16 februarie 2012 02:33
I've started a new project and one of the ideals we are working towards is that the database should return the same results for the same date. For example, if I run a staff list report and specify a date of, say, 1-Jan-2009 then it should returns the same results as when the report was run on that day. I've achieved this by eliminated anything such as flags that specify a staff member is 'Deleted' or 'Inactive' etc. Instead I have a table that specifies start and end dates (it's a separate table so they can have multiple start and end dates if they return). Note that this is not 100% strictly the same result as someone could run the report on 1-Jan-2009 and then they could add a staff member at a later time who supposedly started before 1-Jan-2009.

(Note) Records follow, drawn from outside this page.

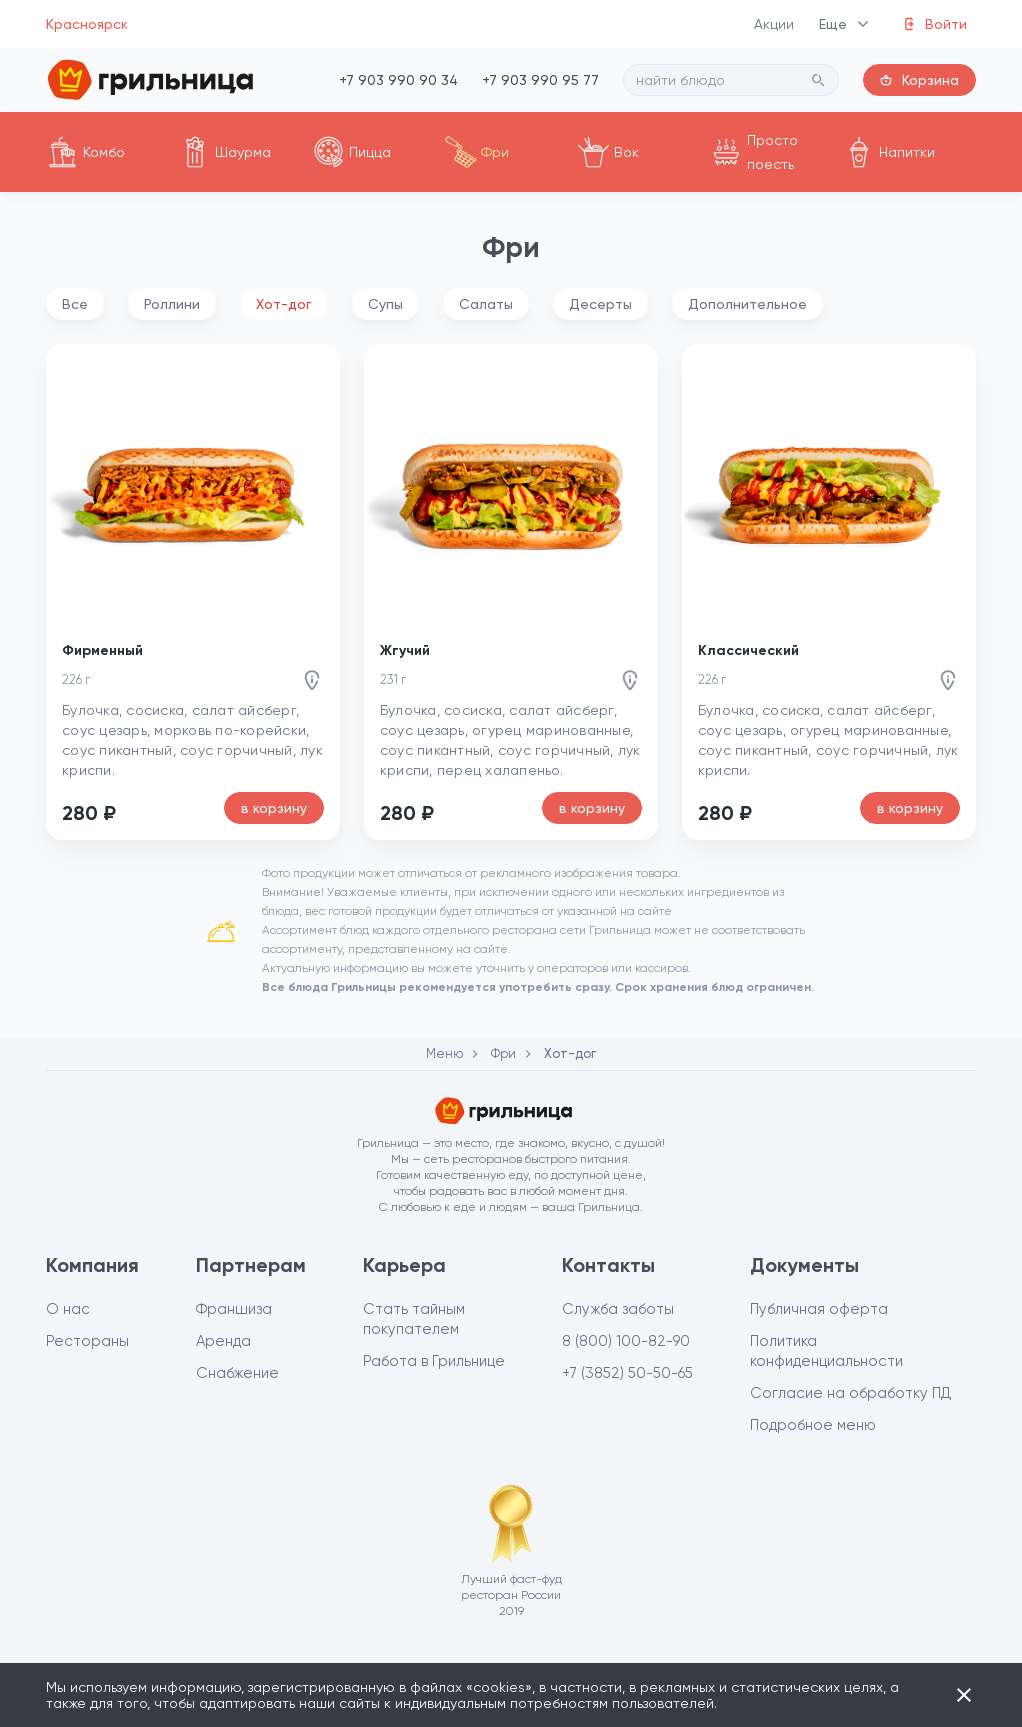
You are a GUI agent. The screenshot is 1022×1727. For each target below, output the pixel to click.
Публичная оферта (819, 1309)
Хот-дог (284, 304)
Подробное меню (813, 1425)
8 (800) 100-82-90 (626, 1341)
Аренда (223, 1341)
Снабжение (237, 1373)
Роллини (172, 304)
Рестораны (87, 1341)
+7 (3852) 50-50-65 (627, 1373)
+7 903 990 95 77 (540, 80)
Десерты (600, 304)
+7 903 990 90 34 (398, 80)
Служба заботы (618, 1309)
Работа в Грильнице (434, 1361)
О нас (68, 1309)
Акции (774, 24)
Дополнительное (747, 304)
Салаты (486, 304)
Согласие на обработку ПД (851, 1393)
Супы (385, 304)
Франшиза (234, 1309)
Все (75, 304)
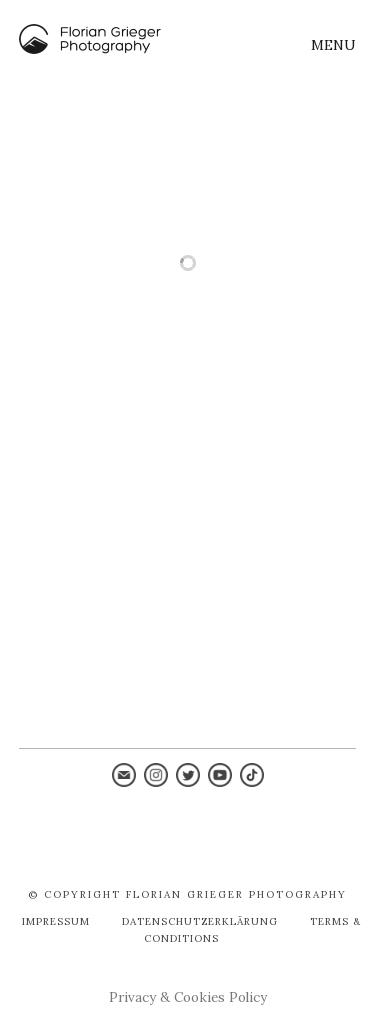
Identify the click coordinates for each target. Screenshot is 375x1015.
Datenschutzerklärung (200, 921)
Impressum (56, 921)
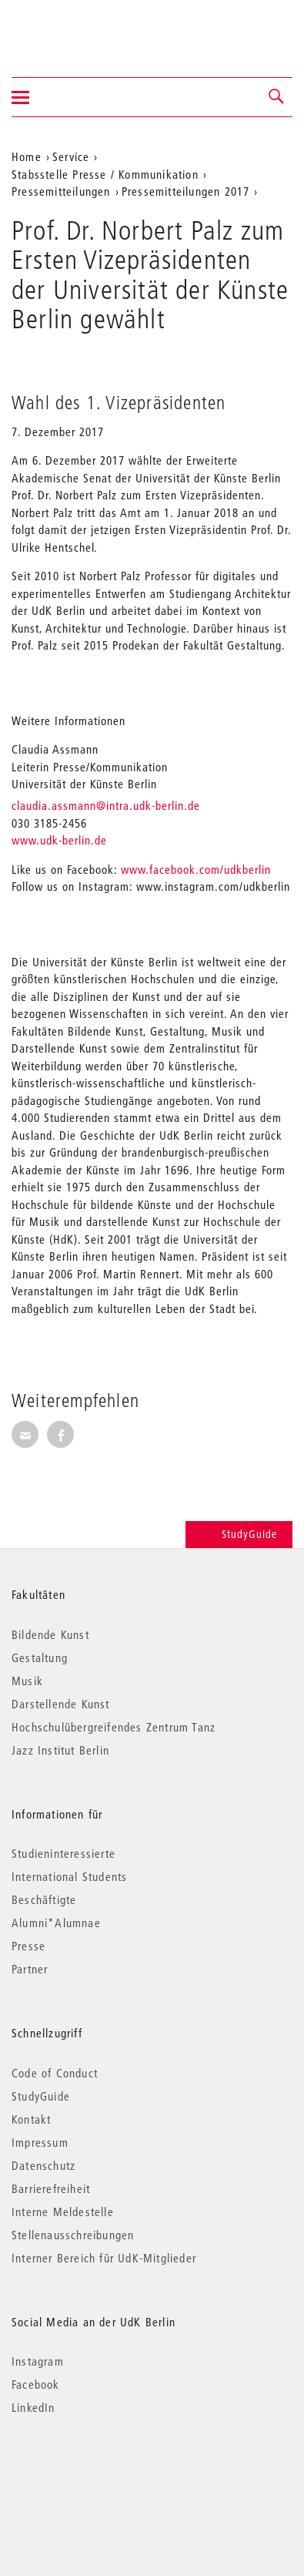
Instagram (38, 2361)
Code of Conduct (55, 2073)
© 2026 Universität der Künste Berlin (92, 2472)
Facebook (36, 2384)
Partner (30, 1969)
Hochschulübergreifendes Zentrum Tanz (113, 1727)
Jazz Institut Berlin (60, 1750)
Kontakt (31, 2119)
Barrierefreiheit (51, 2188)
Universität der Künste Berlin (72, 28)
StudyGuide (239, 1534)
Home (27, 156)
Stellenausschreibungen (73, 2234)
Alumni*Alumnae (56, 1922)
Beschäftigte (44, 1899)
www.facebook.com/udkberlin (196, 869)
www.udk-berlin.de (59, 840)
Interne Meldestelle (63, 2211)
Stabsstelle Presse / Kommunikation (105, 174)
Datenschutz (43, 2165)
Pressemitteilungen (61, 191)
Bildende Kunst (50, 1634)
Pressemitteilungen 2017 (186, 191)
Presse (28, 1945)
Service (70, 156)
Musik (27, 1680)
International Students (69, 1876)
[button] (277, 97)
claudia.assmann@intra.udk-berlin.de (106, 805)
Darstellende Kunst (61, 1703)
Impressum (40, 2142)
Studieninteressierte (63, 1853)
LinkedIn (33, 2407)
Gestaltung (40, 1657)
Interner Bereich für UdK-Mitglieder (104, 2257)
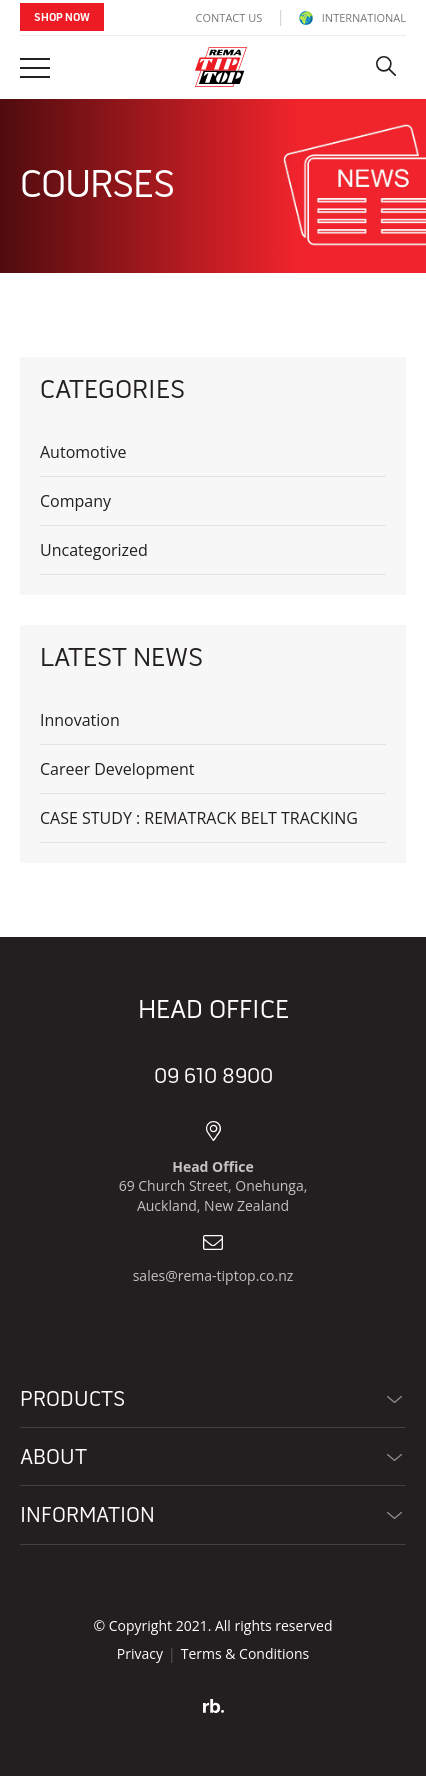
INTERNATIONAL (352, 17)
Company (75, 501)
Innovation (80, 720)
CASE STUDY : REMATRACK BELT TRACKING (199, 818)
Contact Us (229, 17)
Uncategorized (94, 550)
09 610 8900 (213, 1076)
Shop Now (62, 18)
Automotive (83, 452)
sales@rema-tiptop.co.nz (213, 1275)
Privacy (140, 1653)
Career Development (117, 769)
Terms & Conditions (245, 1653)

I call this a "timeless" database but I presume that is not the correct term. My question is, does this sort of thing have a name and is there any established methods surrounding this functionality?
Thanks in advance,
16 februarie 2012 13:35Membru care oferă răspunsuri
>I call this a "timeless" database but I presume that is not the correct term
Heh. Making the mistake of calling something based on it's presumed purpose than by what it is. This is a timfull database! It has many more dates and times than a regular database. :)
As a rule, i only get rid of data when it is not relevant. If keeping history is relevant, it is simply part of the data. Hence the term is database. Perhaps, in the vernacular, "database with historical data." The term snapshot may come up, but not to describe the database itself, just the results of queries.
16 februarie 2012 21:15
Hi Brian, thanks for the reply. I completely agree that history is part of the data. If an employee left the company 5 years ago then that employees information is still relevant and still part of the data.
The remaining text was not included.